The goal of endodontic retreatment is the same as for primary treatment, namely to obtain a bacteria-free tooth with a bacteria-tight root filling and an adequate coronal restoration so that healing may occur and reinfection is prevented. About two-thirds of retreatment cases will heal after renewed conventional treatment. Of the latter, one-third of which mostly comprises treatment-resistant or refractory cases, again about two-thirds will heal following surgical–endodontic treatment. In addition, the success rate in this group may be improved by adequate systemic antibiotic treatment, preferably following identification of the infecting bacteria.
Epidemiological studies have shown a clear correlation between the technical standard of the root filling and the periapical condition of root filled teeth. Thus, whereas 80–90% of teeth with adequate root fillings have a normal apical periodontium, only about 50% of teeth with inadequate root fillings have a normal periapex. There is no reason to expect that healing of an apical periodontitis occurs if the root filling does not provide an adequate seal of the root canal. Teeth with a technically inadequate root filling and a persisting apical periodontitis should therefore be retreated (Fig. 14.2).
If the root filling, as seen radiographically, is technically adequate, an apical periodontitis will usually resolve within a period of 2–3 months to 3–4 years. It is unlikely that a lesion that has not healed after 4 years will heal in the future. Persisting infection will have to be suspected and if pathways of infection like a vertical fracture or a deep periodontal pocket are not diagnosed, chances are that there is coronal leakage or an extra-radicular infection and the tooth should be retreated endodontically. If treatment failure is diagnosed sooner than at the 4-year control, the retreatment should of course be carried out as soon as the failure is evident.

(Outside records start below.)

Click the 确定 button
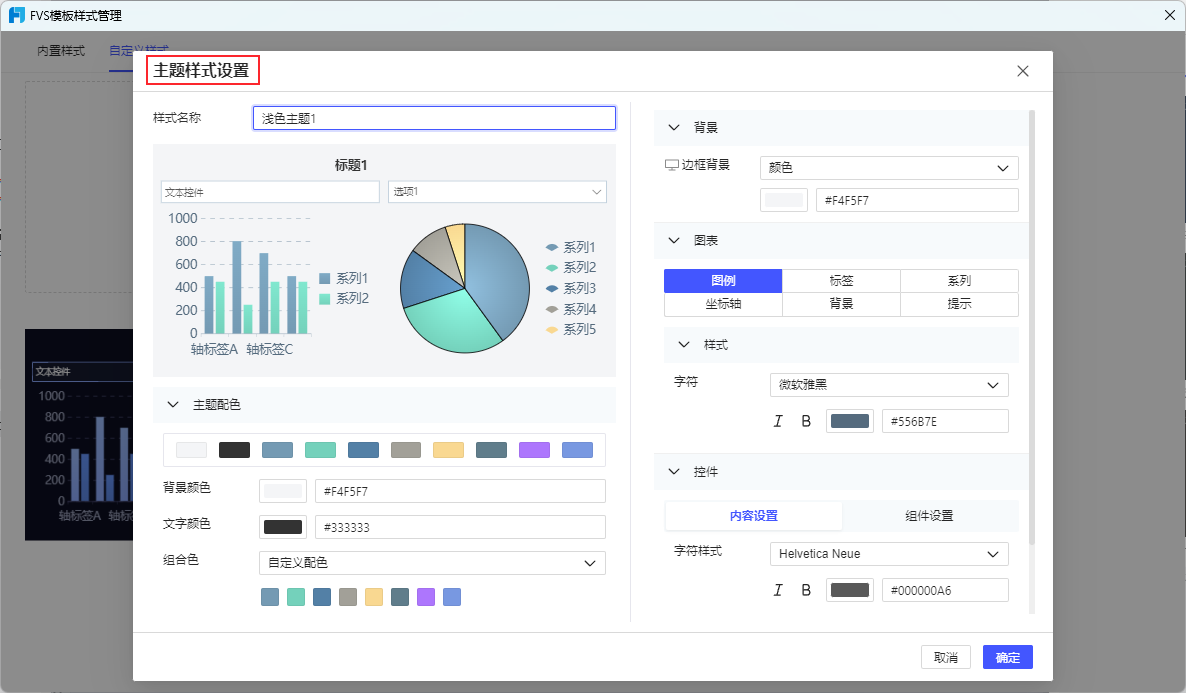Viewport: 1186px width, 693px height. [x=1007, y=657]
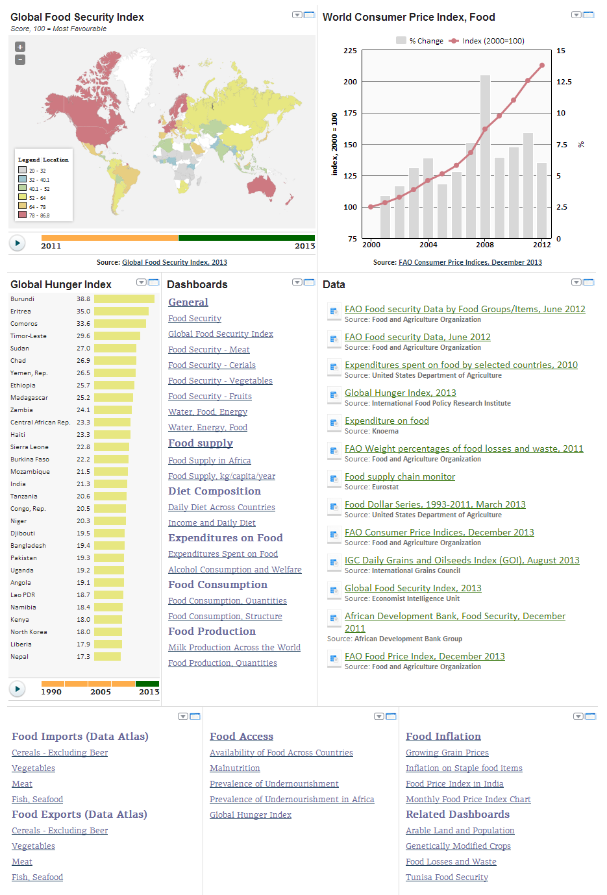Click dataset icon beside FAO Food security Data, June 2012
Image resolution: width=607 pixels, height=895 pixels.
(x=335, y=339)
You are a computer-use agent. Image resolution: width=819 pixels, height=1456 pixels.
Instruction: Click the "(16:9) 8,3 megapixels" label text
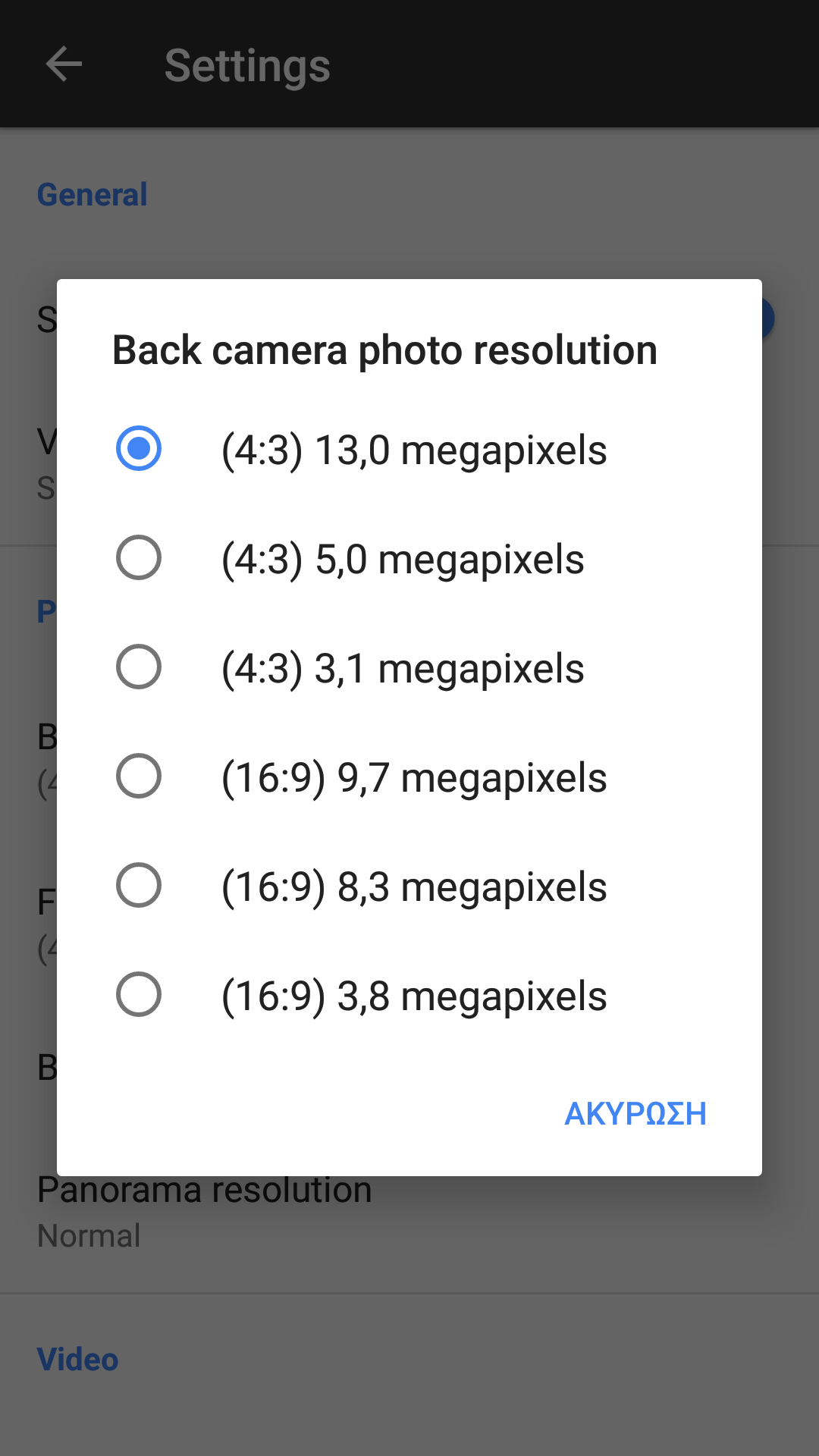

Teeth without apical periodontitis that appear to have been treated technically adequately may also fail, and an apical periodontitis may develop (Fig. 6.14). These teeth should be retreated immediately.
Teeth with inadequate root fillings but without clinical or radiographic signs of periapical inflammation represent a problem group. A certain percentage of these teeth will fail every year, and in reality all teeth in this group are candidates for retreatment (Fig. 14.3). However, there is no immediate urgency in treating these teeth that have no signs of disease and the treatment can be done over time and if possible when it is convenient for the patient. Often it will be practical to carry out the endodontic retreatment in conjunction with renewing a coronal restoration. Clearly the patient has to be made aware of the situation, and regular clinical and radiographic controls are necessary.